The second big myth we get is buyers wanting to lock in long-term fixed interest rates on their transactions.  Although there are a few niche products where long term fixed rates are available like on certain Small Business Loans and some secondary market loans, 95% of all commercial loans are fixed for 5, 7 or 10 years.  This is different than the residential market where the federal government backs all of the loans and because of this backing they get sold into the investment market.  It is the government backing of residential mortgages that secures borrowers long-term fixed rates.  In the commercial lending world, the Banks are holding these loans against their own capital, using their deposits to lend the money.  Banks don’t know what their deposits are going to cost them tomorrow, let alone 5, 7 or 10 years from now. Because of that they don’t like to lock interest rates in long-term.  Also, Banks want to keep the terms short because how a business or property performs and its value can change over time, and they want a means to get out of the loan or get a better rate if the business or property performance or value changes.

 

The last big myth is Borrowers not wanting to sign a personal guaranty on their commercial loan.  A personal guaranty on a commercial loan is an individual stepping up and agreeing to back the business or investment real estate loan personally.
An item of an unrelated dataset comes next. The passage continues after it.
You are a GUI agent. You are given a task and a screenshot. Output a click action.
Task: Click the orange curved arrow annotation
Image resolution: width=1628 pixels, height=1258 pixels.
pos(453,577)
It is required on almost all commercial loans.  It is required as part of the Bank and regulator loan policies for just about all commercial loans for any owners of a business or property that typically own 20% or more.  The guaranty is taken partially so the Bank could pursue the owners if a default were to occur, but more often than not to give the owners a reason to work with the Bank if an issue comes up.  When owners work with Banks, the Banks tend to have a better resolution then when an owner just walks away.  Really the only way you can get around having to sign a personal guaranty is if your loan to value is really low (like under 50%), or you have a really strong tenant, or the Bank can mitigate the loan’s risk another way.  There are some loan products out there referred to as non-recourse, which “don’t require a personal guaranty”. However, even many non-recourse products have what they call “bad-boy” guarantees that in essence serve as a personal guaranty should the Borrower or Guarantor act inappropriately, so even those loans come with some guaranty risk.

 

I know I covered a lot today.  I would be more than happy to go into more details on any of these topics at any time and I would be more than happy to discuss your specific requests and see if there is a way to get around some rules in a way that makes sense and is practical.  Sometimes there are ways to get creative in Commercial Lending, but there are some rules and policies there is no way to overcome.  Having to bring equity to the table (without outside collateral), getting shorter-term interest rates (without qualifying for just a few niche products) or getting out of providing a government guaranty, are a few things that are very hard to get around.